Thanks for the good wishes 

Yes feel free to submit more than one book, but we do ask that there's at least a 2 week promo gap between books by the same author.


----------



## momilp (Jan 11, 2010)

I didn't receive a confirmation mail for submitting my book, The Priest. Is it normal or I messed up my submission?


----------



## 68564 (Mar 17, 2013)

I did not get a confirmation on the submission, just on the acceptance.


----------



## momilp (Jan 11, 2010)

VydorScope said:


> I did not get a confirmation on the submission, just on the acceptance.
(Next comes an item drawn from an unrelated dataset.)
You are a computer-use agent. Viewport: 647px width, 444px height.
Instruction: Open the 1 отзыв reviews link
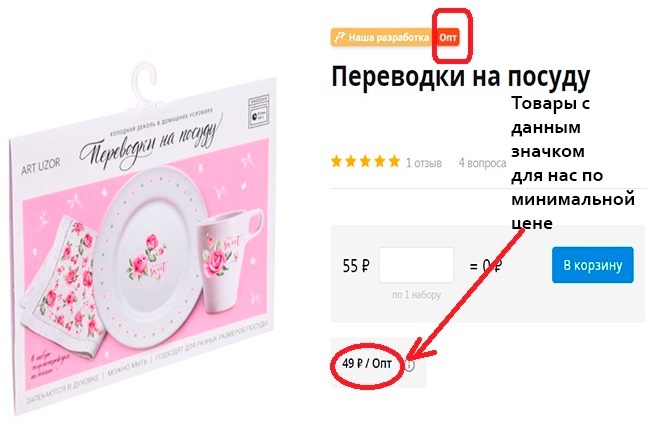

Thanks for letting me know.


----------



## zandermarks (May 20, 2013)

Mental note: If I ever find myself launching a book promotion service or website, I'm hiring Julie to hammer my business plan up-front. Don't know how much she would charge, don't know if I could afford it, but I'd sell a kidney if necessary to get her input.


----------



## Philip Gibson (Nov 18, 2013)

Most of my reviews are on the U.S. site.

Will you be able to promote my book in the U.K. based on my U.S. reviews?


----------



## johnlmonk (Jul 24, 2013)

I signed up.  Really great interface you got going


----------



## Vidya (Feb 14, 2012)

Hi Sha,
Would you be willing to feature this book:

http://www.amazon.com/dp/B007WLUPOQ

do you think the cover and title are ok? I changed the title to "Prince Charming Wanted; Dowry Seekers Kiss off"

but the cover still shows the old title Indian Maidens Bust Loose. Would that be a problem?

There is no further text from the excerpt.